Re: [PATCH] powerpc: Enhance pmem DMA bypass handling

2021-10-22 Thread Brian King
On 10/22/21 7:24 AM, Alexey Kardashevskiy wrote:
> 
> 
> On 22/10/2021 04:44, Brian King wrote:
>> If ibm,pmemory is installed in the system, it can appear anywhere
>> in the address space. This patch enhances how we handle DMA for devices when
>> ibm,pmemory is present. In the case where we have enough DMA space to
>> direct map all of RAM, but not ibm,pmemory, we use direct DMA for
>> I/O to RAM and use the default window to dynamically map ibm,pmemory.
>> In the case where we only have a single DMA window, this won't work, > so if 
>> the window is not big enough to map the entire address range,
>> we cannot direct map.
> 
> but we want the pmem range to be mapped into the huge DMA window too if we 
> can, why skip it?

This patch should simply do what the comment in this commit mentioned below 
suggests, which says that
ibm,pmemory can appear anywhere in the address space. If the DMA window is 
large enough
to map all of MAX_PHYSMEM_BITS, we will indeed simply do direct DMA for 
everything,
including the pmem. If we do not have a big enough window to do that, we will do
direct DMA for DRAM and dynamic mapping for pmem.

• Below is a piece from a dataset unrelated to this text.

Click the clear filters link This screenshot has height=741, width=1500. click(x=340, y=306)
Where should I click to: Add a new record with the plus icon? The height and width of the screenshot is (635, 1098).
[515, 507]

https://git.kernel.org/pub/scm/linux/kernel/git/torvalds/linux.git/commit/arch/powerpc/platforms/pseries/iommu.c?id=bf6e2d562bbc4d115cf322b0bca57fe5bbd26f48


Thanks,

Brian


> 
> 
>>
>> Signed-off-by: Brian King 
>> ---
>>   arch/powerpc/platforms/pseries/iommu.c | 19 ++-
>>   1 file changed, 10 insertions(+), 9 deletions(-)
>>
>> diff --git a/arch/powerpc/platforms/pseries/iommu.c 
>> b/arch/powerpc/platforms/pseries/iommu.c
>> index 269f61d519c2..d9ae985d10a4 100644
>> --- a/arch/powerpc/platforms/pseries/iommu.c
>> +++ b/arch/powerpc/platforms/pseries/iommu.c
>> @@ -1092,15 +1092,6 @@ static phys_addr_t ddw_memory_hotplug_max(void)
>>   phys_addr_t max_addr = memory_hotplug_max();
>>   struct device_node *memory;
>>   -    /*
>> - * The "ibm,pmemory" can appear anywhere in the address space.
>> - * Assuming it is still backed by page structs, set the upper limit
>> - * for the huge DMA window as MAX_PHYSMEM_BITS.
>> - */
>> -    if (of_find_node_by_type(NULL, "ibm,pmemory"))
>> -    return (sizeof(phys_addr_t) * 8 <= MAX_PHYSMEM_BITS) ?
>> -    (phys_addr_t) -1 : (1ULL << MAX_PHYSMEM_BITS);
>> -
>>   for_each_node_by_type(memory, "memory") {
>>   unsigned long start, size;
>>   int n_mem_addr_cells, n_mem_size_cells, len;
>> @@ -1341,6 +1332,16 @@ static bool enable_ddw(struct pci_dev *dev, struct 
>> device_node *pdn)
>>    */
>>   len = max_ram_len;
>>   if (pmem_present) {
>> +    if (default_win_removed) {
>> +    /*
>> + * If we only have one DMA window and have pmem present,
>> + * then we need to be able to map the entire address
>> + * range in order to be able to do direct DMA to RAM.
>> + */
>> +    len = order_base_2((sizeof(phys_addr_t) * 8 <= 
>> MAX_PHYSMEM_BITS) ?
>> +    (phys_addr_t) -1 : (1ULL << MAX_PHYSMEM_BITS));
>> +    }
>> +
>>   if (query.largest_available_block >=
>>   (1ULL << (MAX_PHYSMEM_BITS - page_shift)))
>>   len = MAX_PHYSMEM_BITS;
>>
> 


-- 
Brian King
Power Linux I/O
IBM Linux Technology Center



Re: [PATCH] powerpc: Enhance pmem DMA bypass handling

2021-10-22 Thread Alexey Kardashevskiy




On 22/10/2021 04:44, Brian King wrote:

If ibm,pmemory is installed in the system, it can appear anywhere
in the address space. This patch enhances how we handle DMA for devices when
ibm,pmemory is present. In the case where we have enough DMA space to
direct map all of RAM, but not ibm,pmemory, we use direct DMA for
I/O to RAM and use the default window to dynamically map ibm,pmemory.
In the case where we only have a single DMA window, this won't work, > so if 
the window is not big enough to map the entire address range,
we cannot direct map.


but we want the pmem range to be mapped into the huge DMA window too if 
we can, why skip it?





Signed-off-by: Brian King 
---
  arch/powerpc/platforms/pseries/iommu.c | 19 ++-
  1 file changed, 10 insertions(+), 9 deletions(-)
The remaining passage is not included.